Ce roman traverse l’époque d’avant-guerre sans que ses tourments ne viennent altérer la vitalité de nos héroïnes. L’imminence de la guerre est un réel qu’elles tiennent à distance pour ne pas ternir la beauté des jours encore insouciants. Elles se désaltèrent à cette liberté qui inonde le jardin entre les glycines et les framboises charnues du potager. Ce désir, ce grand mystère va combler la béance de leurs existences qui de parallèles vont bientôt se nouer dans le trio.
Claire n’est pas née femme mais le devient et s’ouvre alors à l’inconnu du sentiment amoureux.

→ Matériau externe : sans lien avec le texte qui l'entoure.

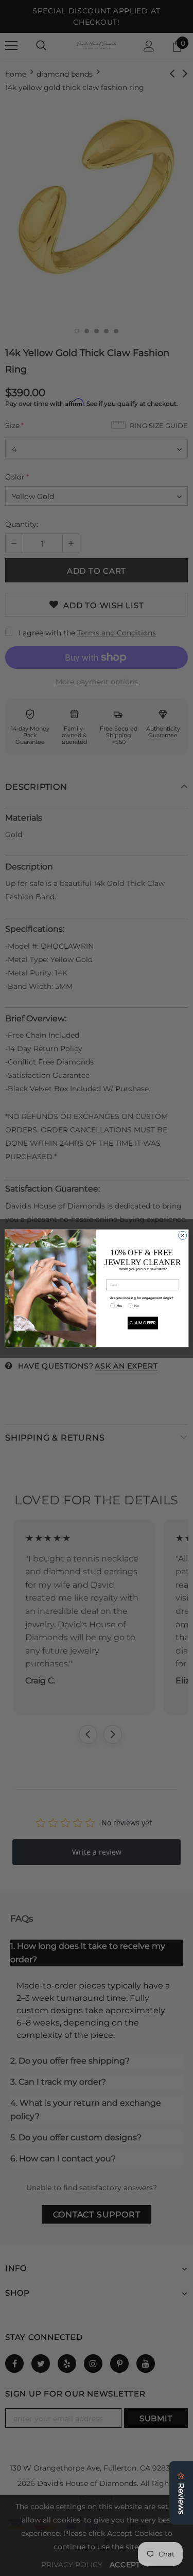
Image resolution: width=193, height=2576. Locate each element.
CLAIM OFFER (142, 1322)
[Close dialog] (182, 1235)
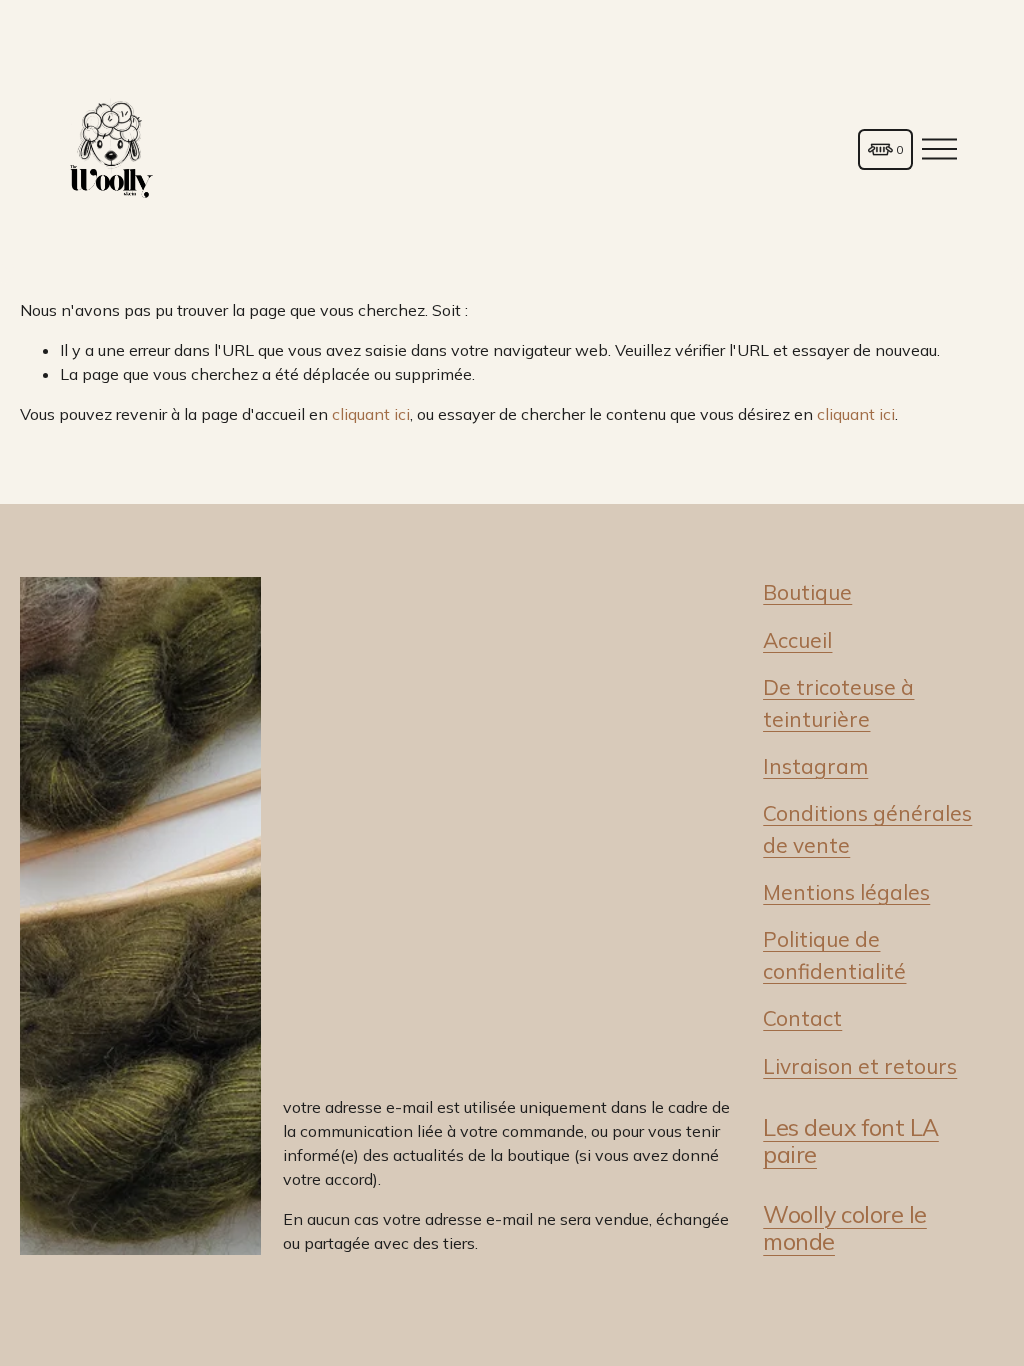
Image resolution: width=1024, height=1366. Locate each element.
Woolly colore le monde (845, 1228)
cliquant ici (371, 414)
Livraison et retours (860, 1066)
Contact (802, 1018)
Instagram (815, 766)
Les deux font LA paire (851, 1141)
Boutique (807, 592)
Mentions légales (846, 892)
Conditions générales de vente (867, 828)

Pour décrire ce qui se joue aussi pour cette femme qui naît, l’auteur emprunte cette citation de Marie Stuart « En la fin est mon commencement ». La reine l’avait brodé sur une étoffe bien avant de connaître l’issue tragique comme une prémonition avant de monter sur l’échafaud condamnée à mort par sa cousine anglaise la reine Elisabeth. Claire saura-t-elle déjouée la fin pour un autre commencement ?
C’est romanesque, frais, sensuel et on imagine déjà l’adaptation au théâtre d’une fiction- ou d’une histoire vécue ? Les mots font leur travail « ils disent ce qu’ils ont à dire » comme écrit l’auteur, et nous les suivons jusqu’à apprendre l’origine de cette histoire, dont la quatrième de couverture nous donne un indice. Les dernières lignes nous apprennent cette vérité et ses contours.
Ce premier roman de Frédéric Baptiste renouvelle le plaisir de lire comme celui de fouler, dans une aube d’été sous les premiers rayons du soleil, l’herbe fraîche de rosée, une pâquerette aux lèvres et la vie en bandoulière.
Texte Véronique Sousset
- A lire: « Amoureuses » de Frédéric Baptiste – Julliard, 270 pages, 19.00 €
Paru chez Julliard, « Amoureuses » est le premier roman de Frédéric Baptiste. Après une formation d’acteur à l’École du Théâtre national de Chaillot, il intègre l’atelier scénario de LA FEMIS. En 2013, il est lauréat d’une résidence d’écriture au Moulin d’Andé, où il poursuit l’écriture de son premier long métrage. Parallèlement au cinéma, Frédéric Baptiste écrit et met en scène des spectacles pour différentes productions et artistes de théâtre.